NYT reviews They Dream in Gold by Mai Sennaar (Zando: SJP Lit): “This book moves like the storm Sennaar begins it with, revealing how we are all interlinked in a global community, just as these characters, timelines and narratives are entangled”; Someone Like Us by Dinaw Mengestu (Knopf): “This might not be the novel that earns him broad popular acclaim—your aunt’s book club might wish for a more straightforward narrative, a more forthright narrator—but it’s the book that ought to cement Mengestu’s reputation as a major literary force”; Black Pill: How I Witnessed the Darkest Corners of the Internet Come to Life, Poison Society, and Capture American Politics by Elle Reeve (Atria): “Reeve chronicles the alt-right’s rise in Black Pill, a chilling and insightful account of the throughline from dopey internet memes to Donald Trump’s 2016 victory, the seductions of QAnon and the storming of the Capitol”; Misrecognition by Madison Newbound (S. & S.): “Misrecognition is a quietly commanding debut by a writer of intense precision and restraint. Like a Kelly Reichardt film or an Adrianne Lenker album, Newbound’s novel conjures a spare, hushed world from which much has been elided, yet what remains is finely crafted and deeply felt”; and A Complicated Passion: The Life and Work of Agnès Varda by Carrie Rickey (Norton): “The best parts of this book are the early to middle chapters, as they are in most biographies.
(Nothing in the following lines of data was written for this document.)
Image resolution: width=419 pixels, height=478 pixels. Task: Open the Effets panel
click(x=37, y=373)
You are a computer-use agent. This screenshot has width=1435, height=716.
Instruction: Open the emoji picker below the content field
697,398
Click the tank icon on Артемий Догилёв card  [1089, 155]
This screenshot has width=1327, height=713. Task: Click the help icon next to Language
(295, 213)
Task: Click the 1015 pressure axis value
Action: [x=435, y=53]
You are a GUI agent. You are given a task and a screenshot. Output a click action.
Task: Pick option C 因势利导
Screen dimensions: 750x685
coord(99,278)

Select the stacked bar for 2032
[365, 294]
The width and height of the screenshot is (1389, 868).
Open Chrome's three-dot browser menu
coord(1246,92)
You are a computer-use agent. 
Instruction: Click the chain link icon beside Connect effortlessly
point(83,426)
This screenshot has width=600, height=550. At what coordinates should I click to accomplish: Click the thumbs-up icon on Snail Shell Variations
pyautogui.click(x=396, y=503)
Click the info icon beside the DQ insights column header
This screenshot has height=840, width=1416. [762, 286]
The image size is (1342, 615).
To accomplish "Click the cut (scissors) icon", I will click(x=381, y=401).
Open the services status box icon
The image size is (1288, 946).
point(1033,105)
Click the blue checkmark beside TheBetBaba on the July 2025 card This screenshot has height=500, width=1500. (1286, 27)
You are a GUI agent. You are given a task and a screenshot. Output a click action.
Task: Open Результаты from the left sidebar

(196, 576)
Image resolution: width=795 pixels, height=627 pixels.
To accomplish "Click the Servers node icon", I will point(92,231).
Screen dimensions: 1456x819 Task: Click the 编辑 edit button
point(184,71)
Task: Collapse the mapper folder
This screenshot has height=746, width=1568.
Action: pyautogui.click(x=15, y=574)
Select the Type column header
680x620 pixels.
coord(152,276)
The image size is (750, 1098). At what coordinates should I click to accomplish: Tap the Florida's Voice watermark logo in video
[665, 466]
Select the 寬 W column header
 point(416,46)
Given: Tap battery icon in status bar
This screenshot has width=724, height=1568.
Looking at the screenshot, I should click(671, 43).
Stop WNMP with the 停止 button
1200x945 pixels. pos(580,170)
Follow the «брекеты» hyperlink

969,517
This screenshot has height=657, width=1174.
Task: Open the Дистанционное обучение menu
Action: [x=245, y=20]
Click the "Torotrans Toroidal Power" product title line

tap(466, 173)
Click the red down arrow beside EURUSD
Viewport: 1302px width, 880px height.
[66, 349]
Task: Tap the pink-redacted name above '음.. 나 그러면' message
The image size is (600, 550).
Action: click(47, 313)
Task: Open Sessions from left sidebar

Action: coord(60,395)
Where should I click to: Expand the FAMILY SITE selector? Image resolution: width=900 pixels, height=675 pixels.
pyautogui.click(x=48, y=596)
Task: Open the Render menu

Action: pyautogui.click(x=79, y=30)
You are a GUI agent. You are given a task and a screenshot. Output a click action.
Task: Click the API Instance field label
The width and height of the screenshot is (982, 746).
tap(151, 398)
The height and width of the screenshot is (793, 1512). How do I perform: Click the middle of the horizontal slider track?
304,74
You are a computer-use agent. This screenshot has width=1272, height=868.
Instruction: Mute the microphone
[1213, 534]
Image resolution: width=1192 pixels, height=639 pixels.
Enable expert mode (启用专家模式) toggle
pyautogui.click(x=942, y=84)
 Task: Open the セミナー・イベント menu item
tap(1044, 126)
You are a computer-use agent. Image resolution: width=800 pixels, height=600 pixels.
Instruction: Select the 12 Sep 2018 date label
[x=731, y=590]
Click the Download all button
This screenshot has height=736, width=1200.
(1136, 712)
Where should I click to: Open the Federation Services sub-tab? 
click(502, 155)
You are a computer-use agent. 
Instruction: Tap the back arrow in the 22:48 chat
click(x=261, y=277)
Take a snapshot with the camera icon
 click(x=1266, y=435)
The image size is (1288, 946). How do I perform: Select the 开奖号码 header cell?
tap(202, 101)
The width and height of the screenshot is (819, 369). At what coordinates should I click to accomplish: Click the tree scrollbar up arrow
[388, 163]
We witness how Varda became Varda.”
Washington Post reviews The Horse by Willy Vlautin (Harper): “Mythical yet inventive, a struggle between man and beast, The Horse follows the playbook of The Old Man and the Sea or Julia Phillips’s recent Bear, weighing the totemic natural world against the frailties of the human condition”; and Ayn Rand: Writing a Gospel of Success by Alexandra Popoff (Yale Univ.): “The life traced out in Popoff’s retelling (also discernible between the lines of Rand’s own novels and public pronouncements) conforms in broad outlines to what literary critic Parul Sehgal dubbed ‘the trauma plot,’ when violence a long way back is revealed at the end to account for a person’s least likable, least explicable traits and actions.”
CrimeReads highlights the best reviewed books of July.
LitHub highlights 20 new books for the week.
BookRiot shares notable new releases for the week.
Good Housekeeping suggests 30 inspirational books.
The July LoanStars list features top pick The Briar Club by Kate Quinn (Morrow; LJ starred review).
ElectricLit lists “8 Books About Americans in Italy.”
Washington Post explores the work of the Poison Book Project, which examines antique books for heavy metal pigments, including arsenic, lead, and mercury.
FoxNews highlights congressman and retired colonel Mike Waltz’s forthcoming book, Hard Truths: Think and Lead Like a Green Beret, due out from Macmillan on October 22.
Jon M. Chu discusses his new book, Viewfinder: A Memoir of Seeing and Being Seen (Random), and how he hopes to inspire young filmmakers, with People.
ElectricLit talks with Dinaw Mengestu about his new book, Someone Like Us (Knopf), and the “anxiety of being an immigrant and writing minority stories ethically.”
Author Min Jin Lee reflects on her novel, Pachinko (Grand Central; LJ starred review), with the NYT Book Review podcast.
Hollywood Reporter previews “22 New and Upcoming Book Adaptations in 2024.”
USA Today compares Neon’s Mothers’ Instinct to the novel by Barbara Abel it is based on.
The showrunner for A Court of Thorns and Roses series adaptation, based on the books by Sarah J. Maas, has exited the project. People reports.
Drew Afualo, Loud: Accept Nothing Less Than the Life You Deserve (AUWA), will visit GMA today.
Jon M. Chu, Viewfinder: A Memoir of Seeing and Being Seen (Random), will appear on the Daily Show.